Experiments have been done with Paracetamol, which is a drug which lowers feverish temperatures and calms headaches. People with mild non-life-threatening maladies are found to stay ill for longer if they take the drug. But they still recover. These are healthy well-fed people who do not need to fend for themselves in a harsh environment. Presumably, in the environment of our ancestors, people with the same mild illnesses would have been better off suffering the symptoms, but they would have been less comfortable. In a modern environment, in which people have to get on with their careers, the risk of serious damage or death is so low, that we can probably afford to take the drug, and forgo the unpleasant symptoms.
On the other hand, if one were to have a genuinely nasty illness against which the body should do all it can, a placebo could be very dangerous.

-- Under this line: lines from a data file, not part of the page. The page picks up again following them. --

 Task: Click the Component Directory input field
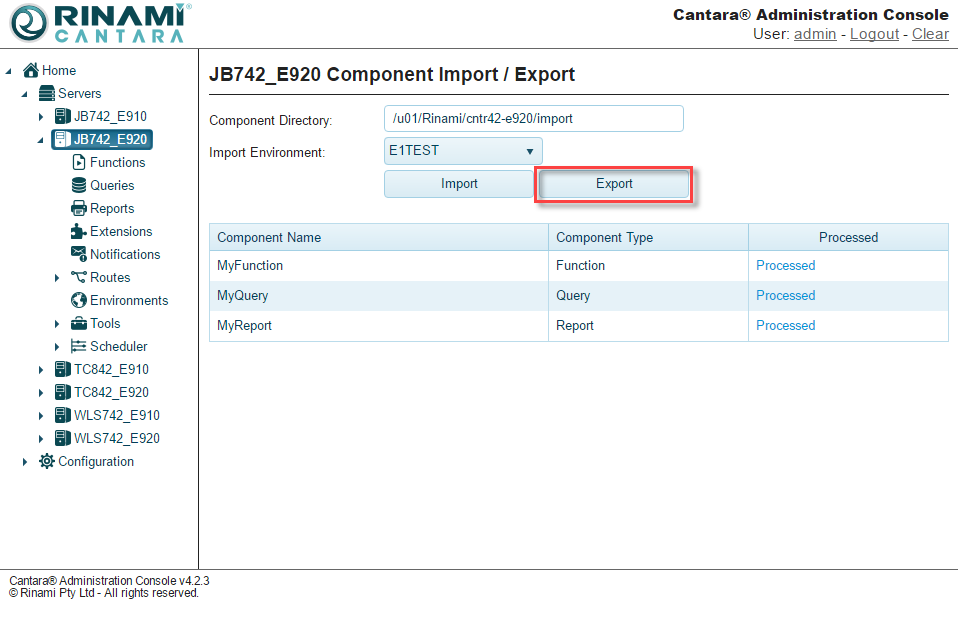533,118
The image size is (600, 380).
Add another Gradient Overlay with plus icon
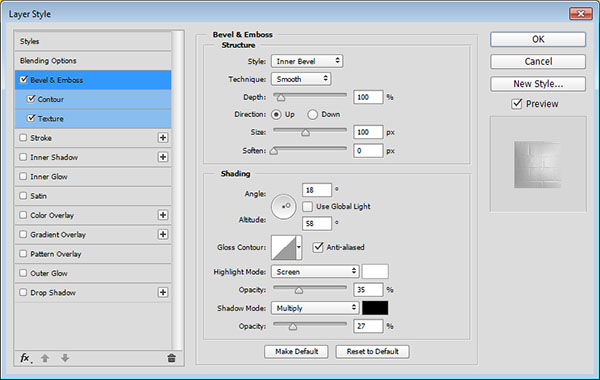(163, 234)
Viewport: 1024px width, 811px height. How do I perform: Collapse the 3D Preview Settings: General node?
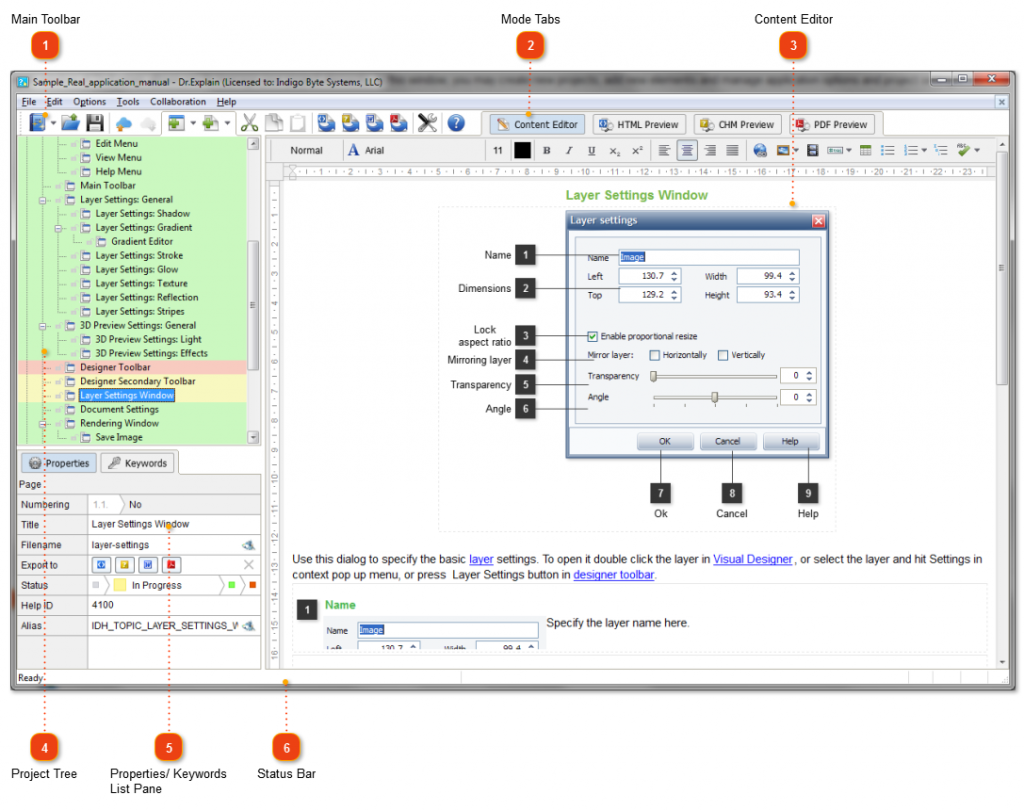[x=42, y=326]
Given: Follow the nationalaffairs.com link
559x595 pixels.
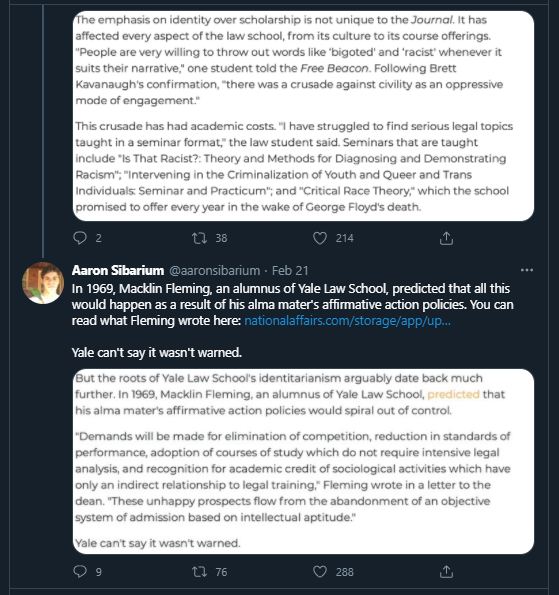Looking at the screenshot, I should coord(347,321).
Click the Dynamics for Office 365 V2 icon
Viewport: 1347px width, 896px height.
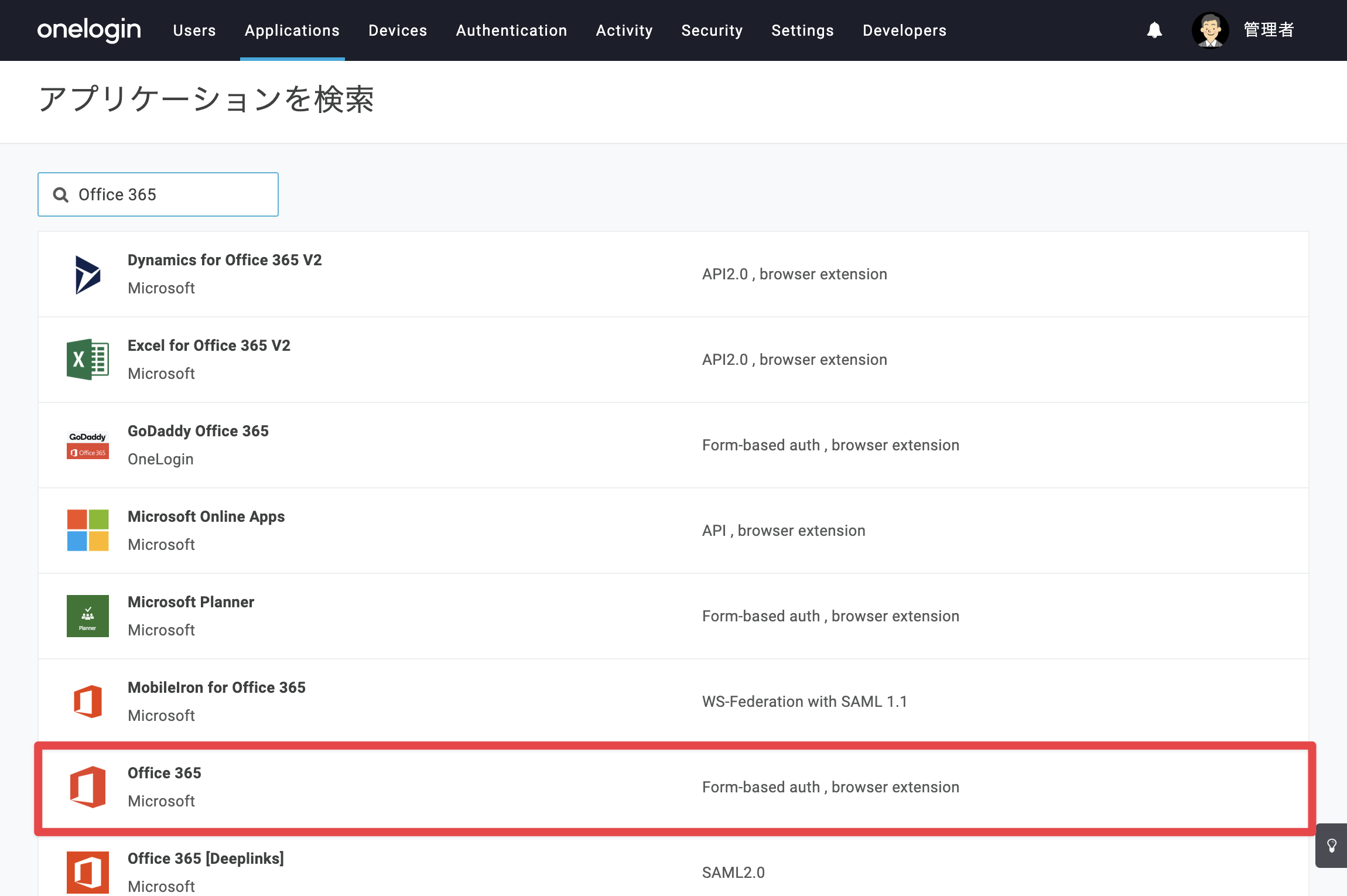pos(88,274)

It might switch off or lessen the body’s effective responses to attack, and at the same time offer no actual chemical benefit. Effective drugs which have an innate effect of their own can help to fight disease, but placebos by definition do nothing themselves to help. They, I suggest, fool the body into thinking wrongly that everything is fine.
If your kids are playing a bit roughly with each other in the park, you could intervene and shout at them and scold them and give them no supper, or you could just say never mind and let them get on with things. They are unlikely to come to great harm. When invaders from Mars turn up and start firing a deadly heat ray about the place, you could just say, “Never mind. They’ll probably catch a cold and die,” but then again, it might be a better course of action to abandon your house and belongings, and run away, terribly fast. One has to make a judgement about the seriousness of the situation. Similarly, if you have a very serious illness, run to a doctor, not an aromatherapist.

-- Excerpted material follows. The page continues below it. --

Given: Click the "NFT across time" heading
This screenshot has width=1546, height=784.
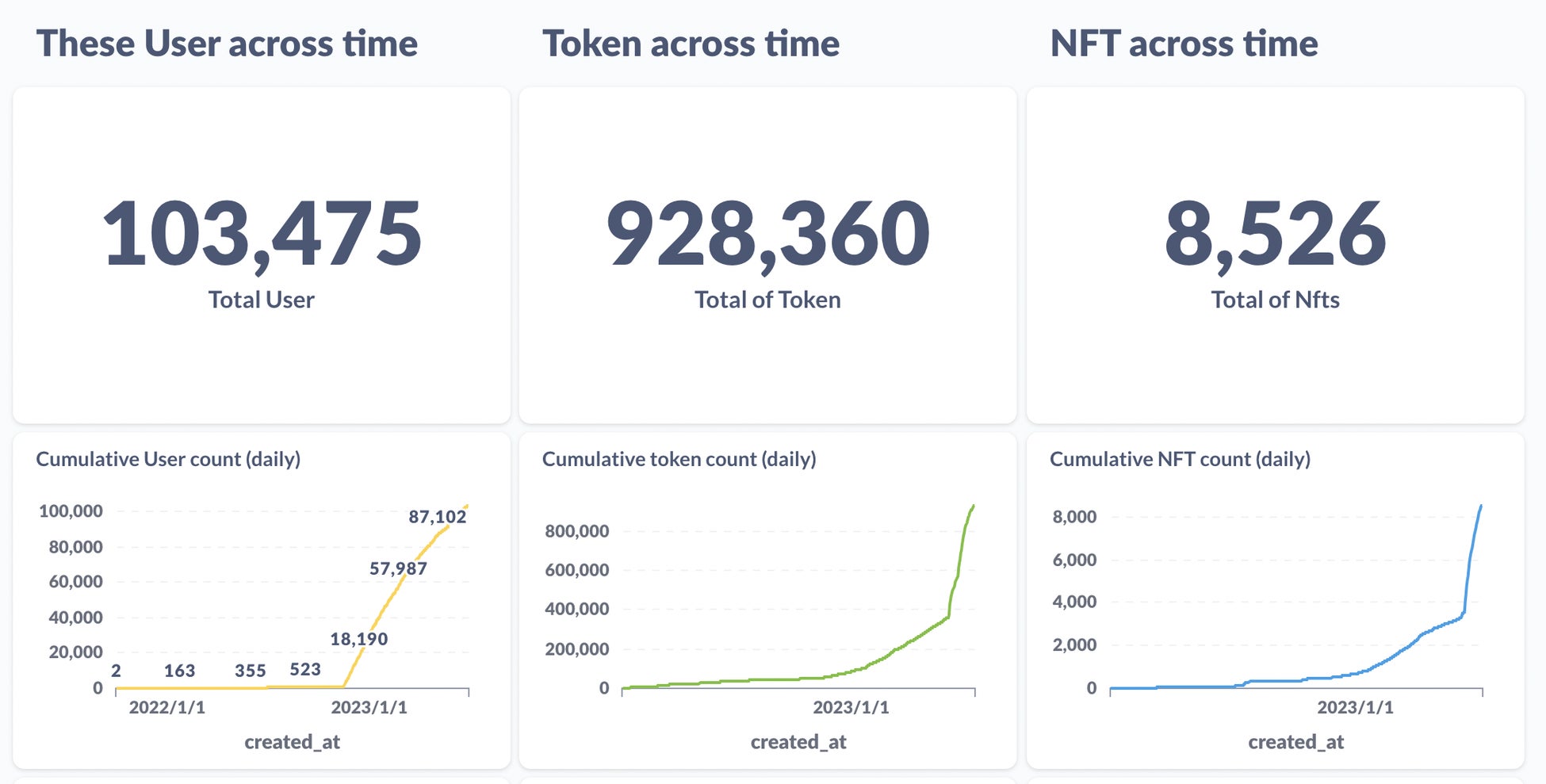Looking at the screenshot, I should [1184, 44].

The above reasoning can also be used to explain why gullible people are such lucrative sources of business for "holistic/alternative/complementary medicine". If a gullible person goes to a charlatan medical practitioner, then that practitioner can make the person feel ill using the same mechanism that causes placebos to work. If a person becomes convinced that he is allergic to rice pudding, then his subconscious will trigger in his body the symptoms of illness the next time he is thrown into a bath of rice pudding. Since there is nothing wrong with him really, a placebo will put him right, and the charlatan can sell the patient an effective treatment - "Just wear these magic ear-muffs and hum the theme from Battlestar Galactica..." Only in very gullible people is this dangerous. For normal people, the concern of friends who remark that one is looking a bit off-colour might be useful, and might make one take it a little bit easier for a while, which might avoid unnecessary suffering in the long run. This explains how people might have evolved an ability to feel ill when they are fine.